__Material for this task__.
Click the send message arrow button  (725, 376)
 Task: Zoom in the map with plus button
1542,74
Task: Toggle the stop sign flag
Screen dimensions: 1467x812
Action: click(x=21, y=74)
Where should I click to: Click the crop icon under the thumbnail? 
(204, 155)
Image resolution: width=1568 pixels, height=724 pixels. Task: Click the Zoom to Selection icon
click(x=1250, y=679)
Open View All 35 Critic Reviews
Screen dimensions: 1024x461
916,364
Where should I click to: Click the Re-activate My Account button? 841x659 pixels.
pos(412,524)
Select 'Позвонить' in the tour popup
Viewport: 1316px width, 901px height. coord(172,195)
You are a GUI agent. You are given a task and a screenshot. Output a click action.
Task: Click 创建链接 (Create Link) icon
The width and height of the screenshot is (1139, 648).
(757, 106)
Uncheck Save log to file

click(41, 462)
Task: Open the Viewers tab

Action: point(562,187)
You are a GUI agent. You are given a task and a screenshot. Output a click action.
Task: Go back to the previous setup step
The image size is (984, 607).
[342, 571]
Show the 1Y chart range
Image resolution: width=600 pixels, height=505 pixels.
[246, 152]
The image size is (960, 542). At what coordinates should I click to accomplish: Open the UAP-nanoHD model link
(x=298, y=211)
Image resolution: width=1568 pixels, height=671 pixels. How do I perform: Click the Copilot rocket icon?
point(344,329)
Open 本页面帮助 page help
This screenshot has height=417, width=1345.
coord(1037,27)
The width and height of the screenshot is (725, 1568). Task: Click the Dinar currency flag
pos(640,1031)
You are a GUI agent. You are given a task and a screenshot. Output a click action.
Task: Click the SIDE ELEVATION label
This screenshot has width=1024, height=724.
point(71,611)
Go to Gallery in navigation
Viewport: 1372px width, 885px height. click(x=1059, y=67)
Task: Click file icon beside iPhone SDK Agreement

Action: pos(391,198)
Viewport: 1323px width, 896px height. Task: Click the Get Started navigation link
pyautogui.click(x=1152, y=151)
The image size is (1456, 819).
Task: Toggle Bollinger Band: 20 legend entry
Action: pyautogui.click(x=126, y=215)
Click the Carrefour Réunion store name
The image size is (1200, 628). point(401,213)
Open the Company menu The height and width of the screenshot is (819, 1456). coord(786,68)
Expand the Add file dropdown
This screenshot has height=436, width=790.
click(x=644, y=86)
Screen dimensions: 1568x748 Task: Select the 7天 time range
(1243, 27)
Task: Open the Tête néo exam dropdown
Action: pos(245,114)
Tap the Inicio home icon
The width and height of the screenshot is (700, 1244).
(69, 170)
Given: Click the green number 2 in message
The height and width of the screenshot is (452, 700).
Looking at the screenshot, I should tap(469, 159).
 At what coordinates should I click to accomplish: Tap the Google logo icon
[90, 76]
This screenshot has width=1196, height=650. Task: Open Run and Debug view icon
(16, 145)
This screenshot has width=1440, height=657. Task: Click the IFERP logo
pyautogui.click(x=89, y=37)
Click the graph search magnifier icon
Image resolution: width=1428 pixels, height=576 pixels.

__Problem to work on__. When a line in the listing has the word "message", return that line.

__Expected answer__.
Click the send message arrow button  (725, 376)
Given: Click the green number 2 in message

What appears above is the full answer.